─── PROVIDED PASSAGE ───
Migrant English Project (MEP) is run by volunteers. It is a safe space where refugees and migrants can learn English.
A short report for MEP by Cath Senker, Amy Clarke and Ben Rogaly[1]
All names have been changed.
1 What is MEP?
Migrant English Project (MEP) is a place to learn, find support and make friends. A small group of volunteers set up MEP at the Cowley Club in 2003. They wanted to make a safe space where refugees and migrants could learn English. Marco says:
I remember…for the first 3 or 4 months, it was just us, four of us in the Cowley, eating all the biscuits and waiting for this asylum seeker to come to the door. …We started getting two referrals from the refuge, two women, and one from Congo and one from Chile, and then…we started getting people.
2 Where we are from
The students and volunteers at MEP come from many countries all around the world. We talked to students from Ethiopia, Syria, Iran, Iraq and Chile. We spoke to volunteers from Ireland, the UK, Malaysia, Italy, Lebanon and Sudan. All the volunteers we interviewed come from outside Brighton and Hove.
3 Feelings about Brighton
Students said they liked living in Brighton and Hove. Farah said:
To be honest I really like it and I like everything in Brighton, like people, very helpful, like city, beach, lots of things, yeah.
Zaina felt she had adapted very well to Brighton and Hove ‘like as if it is her country.’
But people are not always friendly to their neighbours in Brighton. Lucia told us:
In my country we used to be like very friendly people, you leave your doors open, neighbours coming in and out, children playing together, and…here it was totally…different.
Volunteers like the city too, but they are aware there are problems. James has lived in Brighton for 30 years. He noted:
In Brighton, like everywhere, there’s a lot of poverty.
And Brighton does not have as many people from different countries and heritages as many other cities in the UK. Asmaa and her husband chose to move to Brighton:
We thought it had the right vibe and was diverse – although it turned out not to be as diverse as I had thought. It’s become more so over the past 10 years.
─── MATERIAL SHOWN ───
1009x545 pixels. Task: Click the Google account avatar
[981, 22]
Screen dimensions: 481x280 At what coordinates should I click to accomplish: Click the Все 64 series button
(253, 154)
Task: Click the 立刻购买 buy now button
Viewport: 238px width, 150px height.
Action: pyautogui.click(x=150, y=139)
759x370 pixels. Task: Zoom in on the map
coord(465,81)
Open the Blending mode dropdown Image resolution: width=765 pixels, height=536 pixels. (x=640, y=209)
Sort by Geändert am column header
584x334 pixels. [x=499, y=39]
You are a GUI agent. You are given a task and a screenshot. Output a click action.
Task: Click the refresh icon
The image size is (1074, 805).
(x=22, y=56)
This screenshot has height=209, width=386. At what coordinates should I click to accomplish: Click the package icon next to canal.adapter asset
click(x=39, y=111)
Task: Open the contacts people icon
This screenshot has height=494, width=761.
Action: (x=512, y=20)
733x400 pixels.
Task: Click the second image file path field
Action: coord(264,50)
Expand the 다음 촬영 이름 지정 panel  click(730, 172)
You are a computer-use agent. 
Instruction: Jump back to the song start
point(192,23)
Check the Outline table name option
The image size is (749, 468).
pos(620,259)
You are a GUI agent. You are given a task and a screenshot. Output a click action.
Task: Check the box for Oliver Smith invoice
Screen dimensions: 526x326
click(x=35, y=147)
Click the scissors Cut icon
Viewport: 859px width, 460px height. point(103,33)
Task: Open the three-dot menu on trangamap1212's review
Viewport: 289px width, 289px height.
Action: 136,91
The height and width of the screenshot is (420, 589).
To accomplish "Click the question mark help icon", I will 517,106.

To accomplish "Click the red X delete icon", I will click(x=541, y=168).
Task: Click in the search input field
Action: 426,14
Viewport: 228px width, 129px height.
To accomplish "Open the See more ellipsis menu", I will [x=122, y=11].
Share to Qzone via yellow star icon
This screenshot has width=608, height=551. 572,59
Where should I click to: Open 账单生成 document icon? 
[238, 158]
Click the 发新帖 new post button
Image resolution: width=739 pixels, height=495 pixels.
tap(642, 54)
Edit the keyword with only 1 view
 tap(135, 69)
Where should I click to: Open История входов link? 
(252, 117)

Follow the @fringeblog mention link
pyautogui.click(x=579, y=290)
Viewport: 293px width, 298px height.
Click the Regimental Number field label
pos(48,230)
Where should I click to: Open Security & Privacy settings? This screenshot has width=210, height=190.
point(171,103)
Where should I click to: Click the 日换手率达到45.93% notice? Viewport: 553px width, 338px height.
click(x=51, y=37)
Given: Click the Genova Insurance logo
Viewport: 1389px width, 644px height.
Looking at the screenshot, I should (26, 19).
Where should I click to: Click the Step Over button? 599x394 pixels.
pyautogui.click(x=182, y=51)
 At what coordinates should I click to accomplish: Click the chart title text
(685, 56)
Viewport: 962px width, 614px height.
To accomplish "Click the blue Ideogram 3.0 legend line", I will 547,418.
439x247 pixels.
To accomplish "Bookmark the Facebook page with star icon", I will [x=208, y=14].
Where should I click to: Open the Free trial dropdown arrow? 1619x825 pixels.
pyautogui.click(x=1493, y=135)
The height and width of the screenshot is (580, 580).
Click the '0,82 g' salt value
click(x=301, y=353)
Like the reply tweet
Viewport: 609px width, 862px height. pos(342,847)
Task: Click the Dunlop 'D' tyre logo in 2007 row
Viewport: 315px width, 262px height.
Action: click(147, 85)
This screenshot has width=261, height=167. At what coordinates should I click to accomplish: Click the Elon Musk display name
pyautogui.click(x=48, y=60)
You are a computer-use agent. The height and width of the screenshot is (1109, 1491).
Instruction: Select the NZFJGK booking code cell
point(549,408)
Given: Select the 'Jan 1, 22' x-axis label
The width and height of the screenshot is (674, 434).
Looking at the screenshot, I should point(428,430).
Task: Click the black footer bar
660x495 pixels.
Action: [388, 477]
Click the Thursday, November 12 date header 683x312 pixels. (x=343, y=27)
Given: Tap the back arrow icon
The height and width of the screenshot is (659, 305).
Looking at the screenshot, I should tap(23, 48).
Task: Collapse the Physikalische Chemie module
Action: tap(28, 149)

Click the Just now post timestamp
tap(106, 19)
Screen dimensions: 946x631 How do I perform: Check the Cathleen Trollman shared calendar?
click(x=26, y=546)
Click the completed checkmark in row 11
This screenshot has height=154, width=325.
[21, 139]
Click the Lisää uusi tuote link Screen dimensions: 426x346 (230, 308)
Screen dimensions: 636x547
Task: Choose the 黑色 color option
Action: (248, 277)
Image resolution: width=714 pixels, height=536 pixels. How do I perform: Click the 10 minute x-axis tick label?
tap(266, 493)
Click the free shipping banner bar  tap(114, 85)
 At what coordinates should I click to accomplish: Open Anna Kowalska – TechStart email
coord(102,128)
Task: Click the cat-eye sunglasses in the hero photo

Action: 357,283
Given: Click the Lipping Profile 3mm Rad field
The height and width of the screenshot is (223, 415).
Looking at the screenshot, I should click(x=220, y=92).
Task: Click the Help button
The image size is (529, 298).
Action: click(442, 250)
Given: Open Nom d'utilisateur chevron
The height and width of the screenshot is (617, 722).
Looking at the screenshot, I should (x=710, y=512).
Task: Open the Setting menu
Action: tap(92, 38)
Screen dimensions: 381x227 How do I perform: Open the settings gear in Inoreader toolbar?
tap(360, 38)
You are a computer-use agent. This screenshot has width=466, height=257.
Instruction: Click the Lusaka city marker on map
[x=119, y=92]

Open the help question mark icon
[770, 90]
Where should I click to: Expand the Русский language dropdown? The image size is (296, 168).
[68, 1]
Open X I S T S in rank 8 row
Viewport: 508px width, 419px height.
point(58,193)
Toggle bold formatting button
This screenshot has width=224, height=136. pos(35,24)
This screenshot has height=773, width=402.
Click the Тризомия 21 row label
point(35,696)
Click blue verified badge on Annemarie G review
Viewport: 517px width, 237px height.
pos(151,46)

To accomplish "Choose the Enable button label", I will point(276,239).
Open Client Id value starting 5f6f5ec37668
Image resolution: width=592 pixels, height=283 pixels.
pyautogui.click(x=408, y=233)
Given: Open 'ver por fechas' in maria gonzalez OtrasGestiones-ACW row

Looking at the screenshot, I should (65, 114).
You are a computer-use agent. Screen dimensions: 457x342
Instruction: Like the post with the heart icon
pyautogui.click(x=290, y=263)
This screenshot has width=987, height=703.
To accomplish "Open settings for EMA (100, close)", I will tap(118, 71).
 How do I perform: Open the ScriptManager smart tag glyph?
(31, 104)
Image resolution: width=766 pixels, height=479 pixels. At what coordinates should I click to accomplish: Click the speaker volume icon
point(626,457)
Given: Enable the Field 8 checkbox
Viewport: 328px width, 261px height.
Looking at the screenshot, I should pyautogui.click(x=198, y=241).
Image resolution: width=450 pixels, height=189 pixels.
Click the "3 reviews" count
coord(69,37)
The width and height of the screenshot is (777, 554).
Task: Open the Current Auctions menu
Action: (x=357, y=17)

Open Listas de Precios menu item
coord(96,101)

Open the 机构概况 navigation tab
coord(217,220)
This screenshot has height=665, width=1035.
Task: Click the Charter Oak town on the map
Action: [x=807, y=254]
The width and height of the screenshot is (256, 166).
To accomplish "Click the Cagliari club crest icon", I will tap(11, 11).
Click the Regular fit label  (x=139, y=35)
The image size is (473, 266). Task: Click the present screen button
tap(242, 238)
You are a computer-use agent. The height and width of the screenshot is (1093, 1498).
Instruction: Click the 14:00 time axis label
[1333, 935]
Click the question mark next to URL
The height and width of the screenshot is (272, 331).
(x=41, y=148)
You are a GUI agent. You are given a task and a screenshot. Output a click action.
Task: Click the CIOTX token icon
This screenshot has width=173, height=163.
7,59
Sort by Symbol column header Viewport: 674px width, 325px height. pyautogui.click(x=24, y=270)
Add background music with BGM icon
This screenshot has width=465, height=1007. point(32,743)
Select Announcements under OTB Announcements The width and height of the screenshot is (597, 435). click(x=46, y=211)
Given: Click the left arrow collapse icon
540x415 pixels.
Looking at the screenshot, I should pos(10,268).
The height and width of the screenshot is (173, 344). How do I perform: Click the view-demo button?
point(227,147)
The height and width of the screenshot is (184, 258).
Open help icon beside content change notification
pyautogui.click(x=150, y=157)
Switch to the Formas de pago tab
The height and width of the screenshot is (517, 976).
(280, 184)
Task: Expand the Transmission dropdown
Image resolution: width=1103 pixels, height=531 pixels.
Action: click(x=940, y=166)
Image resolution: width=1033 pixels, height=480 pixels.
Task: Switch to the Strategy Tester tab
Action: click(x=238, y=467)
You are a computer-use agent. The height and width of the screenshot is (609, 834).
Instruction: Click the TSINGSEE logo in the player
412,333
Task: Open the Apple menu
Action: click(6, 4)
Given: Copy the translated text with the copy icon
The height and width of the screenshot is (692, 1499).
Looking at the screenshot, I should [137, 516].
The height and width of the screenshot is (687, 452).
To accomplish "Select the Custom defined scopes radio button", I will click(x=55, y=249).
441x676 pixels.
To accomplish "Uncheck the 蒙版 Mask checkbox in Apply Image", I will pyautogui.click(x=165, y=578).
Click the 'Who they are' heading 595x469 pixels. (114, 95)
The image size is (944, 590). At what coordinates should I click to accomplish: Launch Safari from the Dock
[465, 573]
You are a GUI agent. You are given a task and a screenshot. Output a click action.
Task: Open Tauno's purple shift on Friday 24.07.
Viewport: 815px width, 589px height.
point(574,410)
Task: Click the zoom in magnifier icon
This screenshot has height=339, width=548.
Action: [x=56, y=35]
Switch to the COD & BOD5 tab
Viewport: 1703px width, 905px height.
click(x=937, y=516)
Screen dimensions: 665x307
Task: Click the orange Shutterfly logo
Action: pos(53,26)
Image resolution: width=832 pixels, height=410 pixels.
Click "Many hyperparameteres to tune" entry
───
_TASKS_:
(1) Summarize the MEP report in two sentences.
(2) Answer the following questions using the MEP report.
(a) In what year was MEP set up?
(b) How many years has James lived in Brighton?
(c) Which countries do the students interviewed come from?
(3) Write out the part of the MEP report between "3 Feelings about" and "lot of poverty.", inclusive.

_ANSWERS PER TASK_:
(1) The Migrant English Project (MEP) was set up by a small group of volunteers at the Cowley Club in 2003 as a safe space where refugees and migrants can learn English, find support and make friends. Its students and volunteers come from many countries, and while students said they liked living in Brighton and Hove, volunteers are aware of problems such as poverty, and the city does not have as many people from different countries and heritages as many other UK cities.

(2)
(a) 2003
(b) 30 years
(c) Ethiopia, Syria, Iran, Iraq and Chile

(3)
3 Feelings about Brighton
Students said they liked living in Brighton and Hove. Farah said:
To be honest I really like it and I like everything in Brighton, like people, very helpful, like city, beach, lots of things, yeah.
Zaina felt she had adapted very well to Brighton and Hove ‘like as if it is her country.’
But people are not always friendly to their neighbours in Brighton. Lucia told us:
In my country we used to be like very friendly people, you leave your doors open, neighbours coming in and out, children playing together, and…here it was totally…different.
Volunteers like the city too, but they are aware there are problems. James has lived in Brighton for 30 years. He noted:
In Brighton, like everywhere, there’s a lot of poverty.